Rachmaninoff’s concert performances were legendary, and he was recognized as a great pianist with unmatched power, emotion and technical excellence. He could reach a twelfth, or an octave and a half, or, for example, from middle C to high G, thanks to his huge hands. Rachmaninoff frequently used musical references from folk ballads, jazz, oriental music, and more into his own pieces. He wrote music with unusually wide chords and intensely romantic melody lines.

Rhapsody on a theme of Paganini

In 1934, Sergey Rachmaninoff performed the solo part for the world premiere of his Rhapsody on a Theme of Paganini, Op. 43, in Baltimore, Maryland. With its virtuosity, emotional range, and creative twists on Niccol Paganini’s classic theme, this enduring composition continues to be a favourite of the piano concerto repertoire.

The “Rhapsody on a Theme of Paganini” is written for piano solo and orchestral accompaniment. However, Rachmaninoff personalizes this piece with creative twists by using a pre-existing theme from Paganini’s Violin Caprice No. 24 as the foundation of this composition.
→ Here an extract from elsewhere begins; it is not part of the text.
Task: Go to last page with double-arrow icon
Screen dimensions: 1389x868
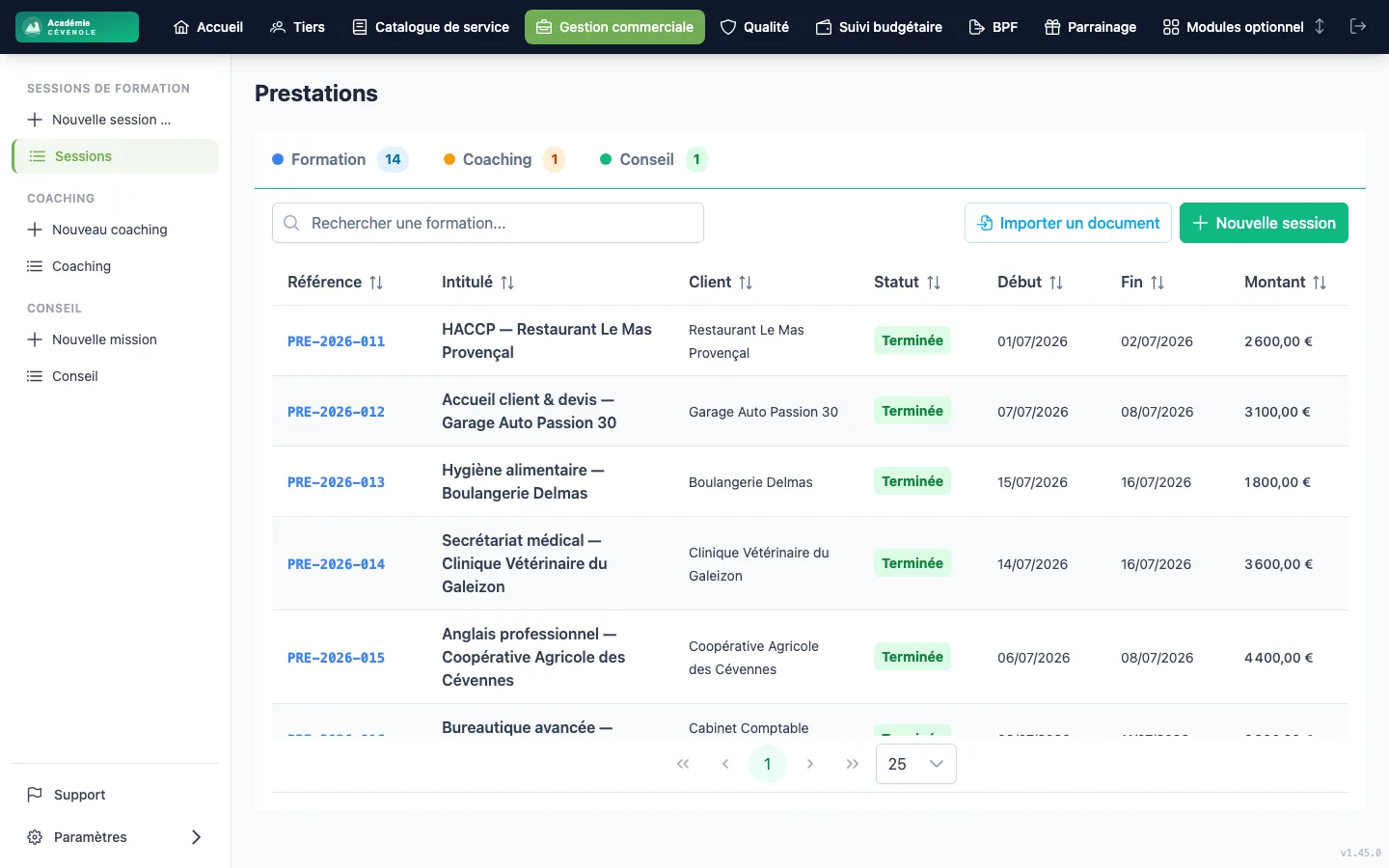Action: tap(852, 764)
This provides thematic material for a hauntingly beautiful melody, that serves as the musical backbone of the entire work.

 The piece is based on the hauntingly beautiful 24th Caprice from Niccolò Paganini’s Caprices for Solo Violin, which provides the thematic material for the variations that follow. Rachmaninoff’s Rhapsody is a stunning display of technical brilliance, emotional depth, and musical ingenuity, making it one of the most beloved works in the piano repertoire.

 

 

Rachmaninoff’s skill in transforming a musical idea into a variety of moods and emotions, from fun and whimsical to somber and dramatic, is demonstrated by his clever use of the Paganini theme throughout the variations.

 

 

Dvorak’s Symphony no. 7

Rachmaninoff writes cryptically on the first page of the manuscript, “This main theme occurred to me upon the arrival at the station of the ceremonial train from Pest in 1884.” Czechs were travelling from Hungary to Prague for a performance at the National Theatre, which was followed by a pro-Czech political demonstration.
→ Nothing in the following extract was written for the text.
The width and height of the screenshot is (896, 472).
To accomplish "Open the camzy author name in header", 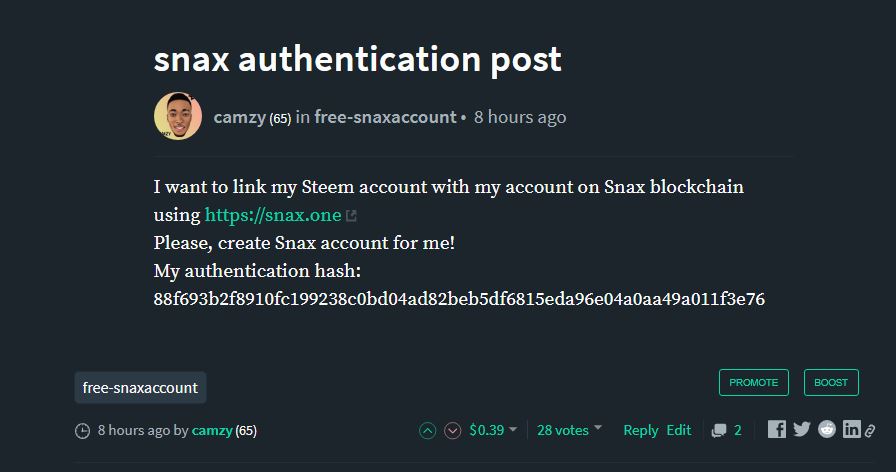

The immediate issues of the 1880s had long-standing causes; for centuries, the Czech territories had been governed by the Austrian Hapsburg monarchy, and the Czech people were frequently treated as inferiors within the empire.

Over a low rumbling from the basses, timpani, and horns, the cellos and violas introduce the theme. A brief pastoral horn solo follows. A beautiful theme for flute and clarinets follows, and as it is passed to the violins, it becomes more intense. The opening theme makes a strong comeback at the movement’s climax. Following a dramatic coda, the movement comes to an end with one more appearance of the opening theme.

A calm, hymn-like chorale serves as the opening to the quiet second movement.  A lyrical horn melody appears before taking an abruptly dramatic turn. The primary theme returns in the cellos after a series of powerful, contemplative developments, setting up the violins to lead an emotional passage. The hymn-like chorale from the beginning returns on the oboe over pianissimo, tremolo strings as the movement comes to a close.

The violins begin the third movement with a Czech furiant as the cellos and bassoons simultaneously play a Viennese waltz underneath it. This uneasy dance of two themes sets the tone for the whole work. This could be interpreted as a metaphor for Dvořák’s pursuit of great Czech music employing traditional Austro-German forms.

A furiant is a rapid and fiery Bohemian dance in alternating 2/4 and 3/4 time, with frequently shifting accents; or, in “art music”, in 3/4 time “with strong accents forming pairs of beats”

The finale opens with an ominous melody full of chromatic inflections that give it a Slavic character. This main melody develops into a number of increasingly frenzied march-like themes until a contrasting, lyrical melody appears.The music hurtles toward a rafter-shaking plagal cadence, the chords traditionally used for the word “Amen,” and ends with a resplendent D major chord, offering a glimmer of hope at the end of this intense musical journey.